“Frightfully so,” she answered, “but depressing with a stale, sickly depression, nevertheless. I came out here to get wet—like a wet hen; wet hens always have great clarity of mind,” she concluded.
“Go on,” Amory said politely.
“Well—I’m not afraid of the dark, so I put on my slicker and rubber boots and came out. You see I was always afraid, before, to say I didn’t believe in God—because the lightning might strike me—but here I am and it hasn’t, of course, but the main point is that this time I wasn’t any more afraid of it than I had been when I was a Christian Scientist, like I was last year. So now I know I’m a materialist and I was fraternizing with the hay when you came out and stood by the woods, scared to death.”
“Why, you little wretch—” cried Amory indignantly. “Scared of what?”
“Yourself!” she shouted, and he jumped. She clapped her hands and laughed. “See—see! Conscience—kill it like me! Eleanor Savage, materiologist—no jumping, no starting, come early—”
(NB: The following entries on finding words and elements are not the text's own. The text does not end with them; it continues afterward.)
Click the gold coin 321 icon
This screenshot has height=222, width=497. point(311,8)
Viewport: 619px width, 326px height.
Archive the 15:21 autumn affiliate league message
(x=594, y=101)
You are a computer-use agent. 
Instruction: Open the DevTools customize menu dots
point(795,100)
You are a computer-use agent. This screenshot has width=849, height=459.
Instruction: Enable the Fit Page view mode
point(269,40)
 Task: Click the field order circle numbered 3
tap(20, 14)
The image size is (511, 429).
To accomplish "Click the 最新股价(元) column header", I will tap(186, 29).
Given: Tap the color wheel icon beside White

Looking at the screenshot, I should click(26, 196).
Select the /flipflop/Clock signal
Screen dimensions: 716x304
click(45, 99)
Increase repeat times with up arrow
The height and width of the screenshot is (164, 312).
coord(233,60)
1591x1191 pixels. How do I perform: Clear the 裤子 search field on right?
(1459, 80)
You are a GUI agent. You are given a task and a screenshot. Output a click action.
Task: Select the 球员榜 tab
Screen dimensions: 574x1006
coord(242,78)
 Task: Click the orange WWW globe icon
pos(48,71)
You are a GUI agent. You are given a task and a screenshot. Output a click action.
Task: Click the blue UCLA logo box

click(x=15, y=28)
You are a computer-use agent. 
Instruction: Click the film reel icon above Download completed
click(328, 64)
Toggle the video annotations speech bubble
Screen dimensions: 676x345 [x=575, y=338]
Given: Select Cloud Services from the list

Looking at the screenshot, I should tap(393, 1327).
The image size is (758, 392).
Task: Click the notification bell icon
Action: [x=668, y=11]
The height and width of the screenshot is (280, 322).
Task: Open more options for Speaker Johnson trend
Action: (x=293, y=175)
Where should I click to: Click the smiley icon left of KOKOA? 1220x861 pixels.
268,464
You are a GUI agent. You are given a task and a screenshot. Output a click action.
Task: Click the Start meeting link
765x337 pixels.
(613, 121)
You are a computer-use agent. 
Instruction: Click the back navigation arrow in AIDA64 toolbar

“But I have to have a soul,” he objected. “I can’t be rational—and I won’t be molecular.”
She leaned toward him, her burning eyes never leaving his own and whispered with a sort of romantic finality:
“I thought so, Juan, I feared so—you’re sentimental. You’re not like me. I’m a romantic little materialist.”
“I’m not sentimental—I’m as romantic as you are. The idea, you know, is that the sentimental person thinks things will last—the romantic person has a desperate confidence that they won’t.” (This was an ancient distinction of Amory’s.)
“Epigrams. I’m going home,” she said sadly. “Let’s get off the haystack and walk to the cross-roads.”